In this blog, I’d like to break down the most common myths of hospice.
- Hospice hastens death.
The fact of the matter is that most patients live on average 29 days longer on hospice service and have a better quality of life (article attached to provide research study information).
As I stated in my last blog, hospice is a gift. I can’t think of a better way to give someone with a terminal diagnosis, quality of life in their last days, and also allowing you (family member, friend, etc.) quality time with your loved one.
- Hospice means 3 days to live.
I have encountered many families over my hospice career (although this has gotten better over the years through education and experiences with hospice) that think hospice means the patient has three days to live. There have been other combinations of days, but three days seems to be the most common phrase used. A patient actually becomes eligible for hospice when two physicians, usually the patient’s primary care physician and the hospice medical director, agree the patient has a six month prognosis. This is important to remember. Early referrals help families and patients familiarize themselves with the hospice team.

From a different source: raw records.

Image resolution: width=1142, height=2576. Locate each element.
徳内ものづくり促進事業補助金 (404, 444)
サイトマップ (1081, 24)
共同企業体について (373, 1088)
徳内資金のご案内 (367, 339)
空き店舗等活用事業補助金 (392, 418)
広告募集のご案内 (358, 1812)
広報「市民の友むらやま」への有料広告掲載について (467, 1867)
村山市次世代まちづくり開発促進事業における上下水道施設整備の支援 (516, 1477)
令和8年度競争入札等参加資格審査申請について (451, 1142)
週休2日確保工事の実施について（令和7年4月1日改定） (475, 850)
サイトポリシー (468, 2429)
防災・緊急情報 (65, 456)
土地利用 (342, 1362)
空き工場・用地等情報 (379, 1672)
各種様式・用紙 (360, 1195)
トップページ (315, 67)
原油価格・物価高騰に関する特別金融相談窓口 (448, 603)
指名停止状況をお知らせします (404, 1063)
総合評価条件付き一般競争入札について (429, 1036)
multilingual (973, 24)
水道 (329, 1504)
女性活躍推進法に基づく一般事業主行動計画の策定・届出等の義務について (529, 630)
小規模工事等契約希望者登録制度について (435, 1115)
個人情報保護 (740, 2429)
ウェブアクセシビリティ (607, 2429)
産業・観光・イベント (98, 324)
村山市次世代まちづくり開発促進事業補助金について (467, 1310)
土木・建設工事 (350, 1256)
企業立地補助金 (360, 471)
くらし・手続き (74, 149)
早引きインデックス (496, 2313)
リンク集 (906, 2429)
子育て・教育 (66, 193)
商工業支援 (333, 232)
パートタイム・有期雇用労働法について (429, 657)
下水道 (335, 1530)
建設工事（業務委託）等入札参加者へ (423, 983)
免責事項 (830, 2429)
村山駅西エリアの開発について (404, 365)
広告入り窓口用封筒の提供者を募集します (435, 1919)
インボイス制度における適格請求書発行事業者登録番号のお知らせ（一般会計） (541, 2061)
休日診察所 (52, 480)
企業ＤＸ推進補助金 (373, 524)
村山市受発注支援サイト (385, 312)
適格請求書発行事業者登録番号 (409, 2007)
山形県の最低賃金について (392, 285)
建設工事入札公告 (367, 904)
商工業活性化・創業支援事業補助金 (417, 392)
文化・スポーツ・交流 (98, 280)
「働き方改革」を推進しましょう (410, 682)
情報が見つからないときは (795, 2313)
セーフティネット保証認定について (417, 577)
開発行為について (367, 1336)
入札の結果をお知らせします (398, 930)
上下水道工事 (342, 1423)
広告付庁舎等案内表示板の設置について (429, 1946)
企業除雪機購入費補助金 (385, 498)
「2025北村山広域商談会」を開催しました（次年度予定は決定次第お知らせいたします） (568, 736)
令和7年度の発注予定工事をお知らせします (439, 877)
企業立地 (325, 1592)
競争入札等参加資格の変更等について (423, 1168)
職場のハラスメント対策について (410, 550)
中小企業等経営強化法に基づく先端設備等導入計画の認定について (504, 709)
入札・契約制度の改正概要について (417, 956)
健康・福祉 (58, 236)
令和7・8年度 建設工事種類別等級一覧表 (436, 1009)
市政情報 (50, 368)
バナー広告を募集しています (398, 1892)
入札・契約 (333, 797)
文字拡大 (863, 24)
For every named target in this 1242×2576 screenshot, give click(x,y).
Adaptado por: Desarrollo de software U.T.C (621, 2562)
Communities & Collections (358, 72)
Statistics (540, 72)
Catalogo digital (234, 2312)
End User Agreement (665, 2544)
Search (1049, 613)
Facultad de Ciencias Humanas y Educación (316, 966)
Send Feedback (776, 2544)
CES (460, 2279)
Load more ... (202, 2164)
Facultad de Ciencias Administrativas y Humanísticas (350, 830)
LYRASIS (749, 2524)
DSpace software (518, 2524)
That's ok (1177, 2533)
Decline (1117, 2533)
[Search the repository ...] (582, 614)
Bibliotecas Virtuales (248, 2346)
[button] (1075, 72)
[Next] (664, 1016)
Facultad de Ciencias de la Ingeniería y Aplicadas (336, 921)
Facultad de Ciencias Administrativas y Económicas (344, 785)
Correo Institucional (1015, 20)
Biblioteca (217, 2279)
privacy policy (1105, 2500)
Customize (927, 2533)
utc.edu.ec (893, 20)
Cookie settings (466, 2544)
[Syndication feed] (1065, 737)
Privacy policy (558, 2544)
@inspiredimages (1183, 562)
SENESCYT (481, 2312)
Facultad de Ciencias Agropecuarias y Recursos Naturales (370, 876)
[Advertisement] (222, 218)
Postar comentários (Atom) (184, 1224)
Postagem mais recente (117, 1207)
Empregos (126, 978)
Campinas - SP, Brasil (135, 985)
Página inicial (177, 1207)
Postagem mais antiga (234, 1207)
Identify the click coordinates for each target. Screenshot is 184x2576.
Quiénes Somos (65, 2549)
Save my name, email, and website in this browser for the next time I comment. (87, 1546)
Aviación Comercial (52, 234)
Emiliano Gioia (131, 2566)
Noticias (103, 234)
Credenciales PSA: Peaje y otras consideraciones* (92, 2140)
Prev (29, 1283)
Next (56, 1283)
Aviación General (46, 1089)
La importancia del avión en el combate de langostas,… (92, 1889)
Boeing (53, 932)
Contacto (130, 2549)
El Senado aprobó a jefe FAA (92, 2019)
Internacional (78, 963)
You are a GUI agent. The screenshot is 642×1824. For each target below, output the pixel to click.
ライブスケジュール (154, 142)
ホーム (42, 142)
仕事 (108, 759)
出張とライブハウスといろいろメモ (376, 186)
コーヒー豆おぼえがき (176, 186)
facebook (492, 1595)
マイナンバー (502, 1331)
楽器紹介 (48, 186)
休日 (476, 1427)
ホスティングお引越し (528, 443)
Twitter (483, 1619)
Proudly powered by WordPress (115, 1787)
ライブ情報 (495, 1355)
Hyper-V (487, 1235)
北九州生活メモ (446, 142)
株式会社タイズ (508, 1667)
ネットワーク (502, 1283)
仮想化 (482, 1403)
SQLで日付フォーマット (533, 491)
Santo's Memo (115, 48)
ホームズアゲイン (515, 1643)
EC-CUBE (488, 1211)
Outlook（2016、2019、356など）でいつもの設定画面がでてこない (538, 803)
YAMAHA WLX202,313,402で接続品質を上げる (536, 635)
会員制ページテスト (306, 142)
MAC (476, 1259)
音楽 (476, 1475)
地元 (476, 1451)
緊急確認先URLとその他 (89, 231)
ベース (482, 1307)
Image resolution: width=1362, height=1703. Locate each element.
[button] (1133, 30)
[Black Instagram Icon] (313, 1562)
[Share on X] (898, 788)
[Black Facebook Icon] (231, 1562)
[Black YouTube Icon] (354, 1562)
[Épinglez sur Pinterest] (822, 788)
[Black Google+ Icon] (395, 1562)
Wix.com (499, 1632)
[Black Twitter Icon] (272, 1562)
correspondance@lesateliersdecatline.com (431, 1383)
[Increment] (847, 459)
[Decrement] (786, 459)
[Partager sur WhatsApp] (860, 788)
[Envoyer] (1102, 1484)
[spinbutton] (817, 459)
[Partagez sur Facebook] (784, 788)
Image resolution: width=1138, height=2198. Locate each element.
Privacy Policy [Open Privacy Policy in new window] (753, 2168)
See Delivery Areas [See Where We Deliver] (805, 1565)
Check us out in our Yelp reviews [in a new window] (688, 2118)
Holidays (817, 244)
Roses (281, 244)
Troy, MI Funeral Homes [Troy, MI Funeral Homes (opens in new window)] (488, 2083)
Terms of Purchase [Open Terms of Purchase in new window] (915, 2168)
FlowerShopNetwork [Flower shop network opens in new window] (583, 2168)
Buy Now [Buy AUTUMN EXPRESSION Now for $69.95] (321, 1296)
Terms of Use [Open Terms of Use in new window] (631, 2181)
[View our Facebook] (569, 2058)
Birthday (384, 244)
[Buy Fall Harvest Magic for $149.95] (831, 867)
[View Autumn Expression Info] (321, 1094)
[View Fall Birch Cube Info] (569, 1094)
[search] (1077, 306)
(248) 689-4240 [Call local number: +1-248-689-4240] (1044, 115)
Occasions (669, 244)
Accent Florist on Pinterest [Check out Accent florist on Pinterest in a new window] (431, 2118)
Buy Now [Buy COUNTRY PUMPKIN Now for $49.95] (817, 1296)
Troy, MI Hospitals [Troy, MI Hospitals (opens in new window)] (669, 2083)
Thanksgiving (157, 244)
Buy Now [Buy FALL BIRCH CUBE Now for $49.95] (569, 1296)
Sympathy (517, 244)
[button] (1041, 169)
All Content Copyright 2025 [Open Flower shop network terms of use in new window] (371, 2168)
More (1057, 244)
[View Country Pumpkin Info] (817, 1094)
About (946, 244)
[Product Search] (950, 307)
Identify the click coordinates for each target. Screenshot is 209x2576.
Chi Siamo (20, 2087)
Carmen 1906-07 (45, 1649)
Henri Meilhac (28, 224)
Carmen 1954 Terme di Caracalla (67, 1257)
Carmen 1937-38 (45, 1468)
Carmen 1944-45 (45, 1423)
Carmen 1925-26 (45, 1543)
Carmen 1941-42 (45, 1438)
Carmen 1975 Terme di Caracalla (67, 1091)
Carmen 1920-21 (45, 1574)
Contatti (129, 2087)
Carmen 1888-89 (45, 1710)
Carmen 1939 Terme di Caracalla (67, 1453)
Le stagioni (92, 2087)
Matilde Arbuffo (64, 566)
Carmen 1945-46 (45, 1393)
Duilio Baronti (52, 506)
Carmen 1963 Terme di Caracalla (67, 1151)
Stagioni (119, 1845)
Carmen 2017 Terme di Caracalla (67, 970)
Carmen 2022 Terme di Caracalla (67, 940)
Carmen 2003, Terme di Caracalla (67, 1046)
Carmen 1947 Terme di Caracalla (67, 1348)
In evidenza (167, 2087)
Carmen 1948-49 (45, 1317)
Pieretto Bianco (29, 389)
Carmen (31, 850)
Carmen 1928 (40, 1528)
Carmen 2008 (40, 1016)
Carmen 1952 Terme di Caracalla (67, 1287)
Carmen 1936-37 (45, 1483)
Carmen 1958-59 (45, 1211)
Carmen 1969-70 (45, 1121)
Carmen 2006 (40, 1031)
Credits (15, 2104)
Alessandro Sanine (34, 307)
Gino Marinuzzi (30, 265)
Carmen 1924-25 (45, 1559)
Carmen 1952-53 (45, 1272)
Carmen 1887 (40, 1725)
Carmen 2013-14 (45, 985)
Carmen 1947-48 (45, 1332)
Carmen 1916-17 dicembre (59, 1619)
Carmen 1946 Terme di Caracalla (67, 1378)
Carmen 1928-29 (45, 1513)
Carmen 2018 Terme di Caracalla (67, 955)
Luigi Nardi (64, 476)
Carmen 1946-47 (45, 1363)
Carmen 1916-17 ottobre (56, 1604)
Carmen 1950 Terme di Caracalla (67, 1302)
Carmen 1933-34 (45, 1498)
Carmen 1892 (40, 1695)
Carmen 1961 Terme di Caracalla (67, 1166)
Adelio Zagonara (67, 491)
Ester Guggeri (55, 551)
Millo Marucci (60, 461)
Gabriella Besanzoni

It also allows the team time to work with the family with the anticipatory of grief, end of life arrangements, like funeral homes, power of attorney delegation, and other important arrangements.
- Hospice is a place.
Hospice is a service provided to patients where ever the patient calls home. Some hospices do have inpatient units that are utilized either when a patient doesn’t have a home or the patient is there for pain symptom management. Patients who have been serviced by hospice have lived in such locations as apartments, private homes, independent living, assisted living, skill nursing facilities, and group homes.
- I can’t afford hospice.
Families who may not understand the hospice benefit, may also have a hard wrapping their head around how it’s paid for. The majority of patients on service use their Medicare Part A benefit to pay for hospice services. There are also many patients who use Medicaid benefits to pay for services. Patients who are in skilled nursing facilities usually use a combination of Medicare and Medicaid benefits. Others who are aren’t medicaid eligible; use Medicare benefits to pay for hospice and private pay room and board to the extended care facility as they call the facility home.
- I can’t be on hospice without a DNR in place.
While some hospices may utilize this policy, there are other hospices (including my hospice, Tridia) that will admit patients as full codes, DNRCC-A (and for further details and questions, feel free to call myself or our office at 614-473-0044). It’s a very hard decision to make, and we work with families and patients providing education and resources while families are on hospice services.